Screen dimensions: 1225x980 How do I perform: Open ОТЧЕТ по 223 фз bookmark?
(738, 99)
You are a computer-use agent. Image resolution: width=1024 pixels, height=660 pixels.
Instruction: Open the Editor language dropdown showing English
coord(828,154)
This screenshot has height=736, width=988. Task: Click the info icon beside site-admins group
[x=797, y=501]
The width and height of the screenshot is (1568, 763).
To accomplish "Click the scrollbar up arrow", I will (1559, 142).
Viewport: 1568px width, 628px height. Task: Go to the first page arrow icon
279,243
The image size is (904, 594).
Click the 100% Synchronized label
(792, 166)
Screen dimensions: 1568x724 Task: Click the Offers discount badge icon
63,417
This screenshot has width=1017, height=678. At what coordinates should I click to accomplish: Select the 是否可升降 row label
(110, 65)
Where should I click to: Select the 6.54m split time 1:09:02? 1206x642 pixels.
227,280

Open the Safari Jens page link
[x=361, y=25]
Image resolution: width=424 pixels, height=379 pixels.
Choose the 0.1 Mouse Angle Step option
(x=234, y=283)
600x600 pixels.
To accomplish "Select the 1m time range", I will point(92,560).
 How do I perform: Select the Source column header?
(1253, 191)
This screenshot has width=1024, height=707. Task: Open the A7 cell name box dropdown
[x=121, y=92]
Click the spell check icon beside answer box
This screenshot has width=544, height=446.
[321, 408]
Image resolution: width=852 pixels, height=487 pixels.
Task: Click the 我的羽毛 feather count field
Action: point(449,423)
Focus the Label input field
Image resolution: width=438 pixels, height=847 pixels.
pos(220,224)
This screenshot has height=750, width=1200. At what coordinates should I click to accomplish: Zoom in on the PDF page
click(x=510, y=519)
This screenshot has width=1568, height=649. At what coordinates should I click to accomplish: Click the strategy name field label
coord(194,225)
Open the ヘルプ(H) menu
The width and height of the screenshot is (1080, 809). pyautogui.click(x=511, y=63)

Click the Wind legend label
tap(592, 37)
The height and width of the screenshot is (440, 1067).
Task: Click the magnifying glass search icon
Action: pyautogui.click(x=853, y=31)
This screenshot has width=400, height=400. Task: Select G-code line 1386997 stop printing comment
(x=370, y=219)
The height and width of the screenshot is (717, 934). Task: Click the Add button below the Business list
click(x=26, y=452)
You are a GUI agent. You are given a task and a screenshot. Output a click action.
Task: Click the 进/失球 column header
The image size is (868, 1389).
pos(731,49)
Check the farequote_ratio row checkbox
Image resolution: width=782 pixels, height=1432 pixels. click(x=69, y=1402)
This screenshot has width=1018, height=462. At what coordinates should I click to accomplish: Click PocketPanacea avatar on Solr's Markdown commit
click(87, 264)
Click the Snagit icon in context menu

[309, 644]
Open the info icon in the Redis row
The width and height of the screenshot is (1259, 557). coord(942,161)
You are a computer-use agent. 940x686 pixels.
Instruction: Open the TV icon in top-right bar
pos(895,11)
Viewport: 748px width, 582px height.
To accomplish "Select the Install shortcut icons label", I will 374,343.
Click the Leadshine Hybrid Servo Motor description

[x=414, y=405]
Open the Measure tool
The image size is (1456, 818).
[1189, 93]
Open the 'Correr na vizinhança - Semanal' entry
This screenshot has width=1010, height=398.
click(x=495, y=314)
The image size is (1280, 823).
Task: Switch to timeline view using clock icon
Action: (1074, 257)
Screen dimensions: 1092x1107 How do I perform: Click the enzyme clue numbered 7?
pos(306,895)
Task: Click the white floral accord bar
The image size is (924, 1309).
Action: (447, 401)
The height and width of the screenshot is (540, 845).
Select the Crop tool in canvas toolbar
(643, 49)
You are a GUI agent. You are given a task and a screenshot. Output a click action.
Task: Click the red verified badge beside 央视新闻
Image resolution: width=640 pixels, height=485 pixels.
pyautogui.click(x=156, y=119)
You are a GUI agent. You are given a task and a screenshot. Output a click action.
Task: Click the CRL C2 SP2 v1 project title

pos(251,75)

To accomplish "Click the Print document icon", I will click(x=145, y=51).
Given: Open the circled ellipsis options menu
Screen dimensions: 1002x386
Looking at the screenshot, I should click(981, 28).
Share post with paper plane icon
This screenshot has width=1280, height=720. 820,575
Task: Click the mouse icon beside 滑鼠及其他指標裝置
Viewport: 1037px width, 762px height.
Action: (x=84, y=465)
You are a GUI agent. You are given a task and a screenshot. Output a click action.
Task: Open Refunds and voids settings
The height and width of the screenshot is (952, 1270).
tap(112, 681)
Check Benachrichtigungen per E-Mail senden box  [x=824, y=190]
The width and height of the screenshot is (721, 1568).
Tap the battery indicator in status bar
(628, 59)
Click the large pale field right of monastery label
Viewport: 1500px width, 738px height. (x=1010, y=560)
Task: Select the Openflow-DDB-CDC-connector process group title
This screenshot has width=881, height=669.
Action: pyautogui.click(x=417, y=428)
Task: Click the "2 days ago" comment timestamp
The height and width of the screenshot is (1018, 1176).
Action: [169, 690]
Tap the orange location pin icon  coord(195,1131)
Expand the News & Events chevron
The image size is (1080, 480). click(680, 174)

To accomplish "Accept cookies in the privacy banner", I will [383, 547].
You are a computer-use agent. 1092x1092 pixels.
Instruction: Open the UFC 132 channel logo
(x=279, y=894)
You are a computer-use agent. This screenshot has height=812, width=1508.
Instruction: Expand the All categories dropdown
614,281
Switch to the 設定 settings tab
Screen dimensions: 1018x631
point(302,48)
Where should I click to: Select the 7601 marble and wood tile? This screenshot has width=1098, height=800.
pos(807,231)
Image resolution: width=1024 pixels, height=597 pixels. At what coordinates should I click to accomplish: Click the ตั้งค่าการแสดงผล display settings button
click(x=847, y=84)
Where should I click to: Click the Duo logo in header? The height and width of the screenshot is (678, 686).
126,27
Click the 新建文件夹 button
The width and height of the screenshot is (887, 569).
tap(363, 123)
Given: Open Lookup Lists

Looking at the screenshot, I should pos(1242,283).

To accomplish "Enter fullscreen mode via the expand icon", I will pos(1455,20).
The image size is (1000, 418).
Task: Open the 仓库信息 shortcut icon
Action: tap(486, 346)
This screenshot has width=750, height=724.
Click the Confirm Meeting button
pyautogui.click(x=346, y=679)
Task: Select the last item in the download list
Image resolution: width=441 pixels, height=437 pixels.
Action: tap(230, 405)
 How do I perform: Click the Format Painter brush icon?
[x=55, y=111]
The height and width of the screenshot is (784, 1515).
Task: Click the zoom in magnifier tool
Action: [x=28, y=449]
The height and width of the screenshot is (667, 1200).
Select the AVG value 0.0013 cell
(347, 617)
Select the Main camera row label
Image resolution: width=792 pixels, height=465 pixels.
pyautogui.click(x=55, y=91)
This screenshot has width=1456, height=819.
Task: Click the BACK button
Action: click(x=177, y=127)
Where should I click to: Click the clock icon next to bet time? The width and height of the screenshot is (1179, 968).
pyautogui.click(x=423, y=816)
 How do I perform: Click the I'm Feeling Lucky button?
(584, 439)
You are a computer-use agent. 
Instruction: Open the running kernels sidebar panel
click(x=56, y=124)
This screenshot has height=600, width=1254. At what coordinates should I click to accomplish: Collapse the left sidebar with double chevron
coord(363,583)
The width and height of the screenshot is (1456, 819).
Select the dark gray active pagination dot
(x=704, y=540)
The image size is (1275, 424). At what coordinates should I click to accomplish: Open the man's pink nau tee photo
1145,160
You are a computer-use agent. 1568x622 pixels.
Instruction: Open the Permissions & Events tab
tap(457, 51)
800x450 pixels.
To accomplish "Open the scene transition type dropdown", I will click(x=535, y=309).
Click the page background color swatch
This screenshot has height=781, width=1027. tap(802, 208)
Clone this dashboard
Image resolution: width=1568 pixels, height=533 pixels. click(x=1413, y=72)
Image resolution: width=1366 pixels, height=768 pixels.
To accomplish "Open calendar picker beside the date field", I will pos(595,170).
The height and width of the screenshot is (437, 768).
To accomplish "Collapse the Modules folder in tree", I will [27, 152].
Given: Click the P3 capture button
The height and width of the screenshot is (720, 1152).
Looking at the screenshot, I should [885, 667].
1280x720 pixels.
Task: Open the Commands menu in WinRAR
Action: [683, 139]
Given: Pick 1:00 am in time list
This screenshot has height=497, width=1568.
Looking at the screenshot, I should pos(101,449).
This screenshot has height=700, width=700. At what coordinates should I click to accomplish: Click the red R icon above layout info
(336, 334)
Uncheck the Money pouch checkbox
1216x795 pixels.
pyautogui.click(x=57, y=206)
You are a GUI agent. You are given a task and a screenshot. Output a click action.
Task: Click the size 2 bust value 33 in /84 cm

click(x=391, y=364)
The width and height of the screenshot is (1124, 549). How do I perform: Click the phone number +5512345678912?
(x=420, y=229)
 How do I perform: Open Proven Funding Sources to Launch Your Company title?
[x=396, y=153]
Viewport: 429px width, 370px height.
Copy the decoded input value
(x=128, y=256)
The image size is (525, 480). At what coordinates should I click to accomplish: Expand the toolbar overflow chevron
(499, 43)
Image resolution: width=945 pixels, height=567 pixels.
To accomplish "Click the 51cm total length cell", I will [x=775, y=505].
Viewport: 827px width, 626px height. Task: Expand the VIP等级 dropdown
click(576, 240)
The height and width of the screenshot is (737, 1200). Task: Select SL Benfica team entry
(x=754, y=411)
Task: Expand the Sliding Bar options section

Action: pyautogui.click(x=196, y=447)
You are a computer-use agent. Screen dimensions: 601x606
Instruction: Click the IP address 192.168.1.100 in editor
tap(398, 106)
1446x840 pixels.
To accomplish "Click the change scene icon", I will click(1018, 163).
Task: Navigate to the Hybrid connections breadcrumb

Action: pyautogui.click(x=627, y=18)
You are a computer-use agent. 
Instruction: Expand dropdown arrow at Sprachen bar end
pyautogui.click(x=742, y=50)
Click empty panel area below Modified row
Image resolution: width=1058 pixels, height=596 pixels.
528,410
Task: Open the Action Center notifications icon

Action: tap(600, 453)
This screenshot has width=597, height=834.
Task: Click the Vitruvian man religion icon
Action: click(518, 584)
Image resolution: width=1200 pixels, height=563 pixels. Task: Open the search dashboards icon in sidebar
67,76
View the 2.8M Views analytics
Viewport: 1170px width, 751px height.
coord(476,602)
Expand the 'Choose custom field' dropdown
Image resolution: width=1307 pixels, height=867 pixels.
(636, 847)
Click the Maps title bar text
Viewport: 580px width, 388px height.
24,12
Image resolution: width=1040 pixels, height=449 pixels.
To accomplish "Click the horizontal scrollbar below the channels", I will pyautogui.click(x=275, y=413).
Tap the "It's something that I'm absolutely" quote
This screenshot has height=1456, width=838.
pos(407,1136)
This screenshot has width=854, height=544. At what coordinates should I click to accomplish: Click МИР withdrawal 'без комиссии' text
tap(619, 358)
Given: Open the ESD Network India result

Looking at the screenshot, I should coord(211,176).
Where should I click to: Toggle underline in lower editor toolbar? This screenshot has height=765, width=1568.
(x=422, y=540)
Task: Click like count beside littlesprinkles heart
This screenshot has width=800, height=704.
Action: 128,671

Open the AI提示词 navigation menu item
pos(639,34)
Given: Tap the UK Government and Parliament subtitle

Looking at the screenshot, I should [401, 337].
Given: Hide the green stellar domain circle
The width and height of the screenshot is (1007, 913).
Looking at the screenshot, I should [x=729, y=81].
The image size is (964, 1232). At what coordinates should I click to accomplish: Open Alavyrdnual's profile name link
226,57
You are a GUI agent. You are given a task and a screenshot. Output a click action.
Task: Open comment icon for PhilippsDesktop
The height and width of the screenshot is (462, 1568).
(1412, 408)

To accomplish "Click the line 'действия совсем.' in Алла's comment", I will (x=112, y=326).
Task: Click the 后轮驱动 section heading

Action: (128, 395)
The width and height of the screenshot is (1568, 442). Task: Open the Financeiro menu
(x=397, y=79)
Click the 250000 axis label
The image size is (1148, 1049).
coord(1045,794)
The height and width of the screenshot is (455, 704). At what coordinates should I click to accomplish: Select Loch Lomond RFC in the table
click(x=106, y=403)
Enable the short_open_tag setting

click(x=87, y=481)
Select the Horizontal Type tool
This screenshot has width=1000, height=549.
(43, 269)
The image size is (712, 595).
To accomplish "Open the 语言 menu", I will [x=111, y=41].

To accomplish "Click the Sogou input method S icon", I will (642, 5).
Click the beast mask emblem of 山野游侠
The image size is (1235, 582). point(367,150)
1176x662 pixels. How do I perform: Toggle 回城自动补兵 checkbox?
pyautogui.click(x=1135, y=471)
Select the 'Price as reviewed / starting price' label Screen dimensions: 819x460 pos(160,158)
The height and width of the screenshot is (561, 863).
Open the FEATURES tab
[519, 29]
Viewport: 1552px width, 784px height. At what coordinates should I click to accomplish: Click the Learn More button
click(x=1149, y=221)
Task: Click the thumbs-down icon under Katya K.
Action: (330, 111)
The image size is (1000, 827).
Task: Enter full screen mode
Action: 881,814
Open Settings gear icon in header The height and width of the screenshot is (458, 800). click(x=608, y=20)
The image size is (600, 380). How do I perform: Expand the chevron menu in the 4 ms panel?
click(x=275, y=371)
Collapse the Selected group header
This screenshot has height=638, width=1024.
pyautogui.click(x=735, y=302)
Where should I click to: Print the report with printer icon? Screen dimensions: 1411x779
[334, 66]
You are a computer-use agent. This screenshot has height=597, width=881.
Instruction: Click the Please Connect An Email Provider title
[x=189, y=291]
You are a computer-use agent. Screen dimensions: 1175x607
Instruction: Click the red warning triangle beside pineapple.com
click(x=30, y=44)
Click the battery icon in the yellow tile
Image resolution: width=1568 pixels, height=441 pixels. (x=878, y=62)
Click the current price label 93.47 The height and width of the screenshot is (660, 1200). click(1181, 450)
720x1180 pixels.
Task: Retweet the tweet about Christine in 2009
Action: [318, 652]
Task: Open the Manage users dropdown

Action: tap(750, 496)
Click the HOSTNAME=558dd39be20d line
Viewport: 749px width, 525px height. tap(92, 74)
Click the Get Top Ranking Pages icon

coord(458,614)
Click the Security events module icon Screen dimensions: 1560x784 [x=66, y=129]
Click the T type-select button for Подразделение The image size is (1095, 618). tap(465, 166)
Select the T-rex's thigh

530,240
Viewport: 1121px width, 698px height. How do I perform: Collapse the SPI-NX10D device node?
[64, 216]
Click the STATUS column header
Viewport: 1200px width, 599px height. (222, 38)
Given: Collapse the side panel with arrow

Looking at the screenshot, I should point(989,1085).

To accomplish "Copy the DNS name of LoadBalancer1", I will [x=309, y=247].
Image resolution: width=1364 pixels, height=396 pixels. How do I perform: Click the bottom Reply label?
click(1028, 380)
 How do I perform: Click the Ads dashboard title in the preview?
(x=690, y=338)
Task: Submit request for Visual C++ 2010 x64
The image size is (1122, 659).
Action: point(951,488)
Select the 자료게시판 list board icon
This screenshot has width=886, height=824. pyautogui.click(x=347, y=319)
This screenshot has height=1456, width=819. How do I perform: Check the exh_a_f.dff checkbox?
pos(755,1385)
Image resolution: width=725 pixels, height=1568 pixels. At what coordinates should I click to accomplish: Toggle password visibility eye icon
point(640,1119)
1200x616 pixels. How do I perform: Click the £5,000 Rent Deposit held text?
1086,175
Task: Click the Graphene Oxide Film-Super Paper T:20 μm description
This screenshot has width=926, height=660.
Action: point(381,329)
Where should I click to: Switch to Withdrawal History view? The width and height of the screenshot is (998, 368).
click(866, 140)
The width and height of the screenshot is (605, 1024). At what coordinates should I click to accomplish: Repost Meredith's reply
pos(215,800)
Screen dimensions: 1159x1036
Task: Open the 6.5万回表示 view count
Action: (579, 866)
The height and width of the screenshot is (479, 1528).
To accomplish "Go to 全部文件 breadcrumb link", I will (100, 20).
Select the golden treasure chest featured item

What is needed:
Your task for the entries above: copy exactly the span starting with the line with "Task: Click the 进/失球 column header" and going on through the line with "Viewport: 748px width, 582px height.", both lines included, and nothing else.

Result of this exercise:
Task: Click the 进/失球 column header
The image size is (868, 1389).
pos(731,49)
Check the farequote_ratio row checkbox
Image resolution: width=782 pixels, height=1432 pixels. click(x=69, y=1402)
This screenshot has width=1018, height=462. At what coordinates should I click to accomplish: Click PocketPanacea avatar on Solr's Markdown commit
click(87, 264)
Click the Snagit icon in context menu

[309, 644]
Open the info icon in the Redis row
The width and height of the screenshot is (1259, 557). coord(942,161)
You are a computer-use agent. 940x686 pixels.
Instruction: Open the TV icon in top-right bar
pos(895,11)
Viewport: 748px width, 582px height.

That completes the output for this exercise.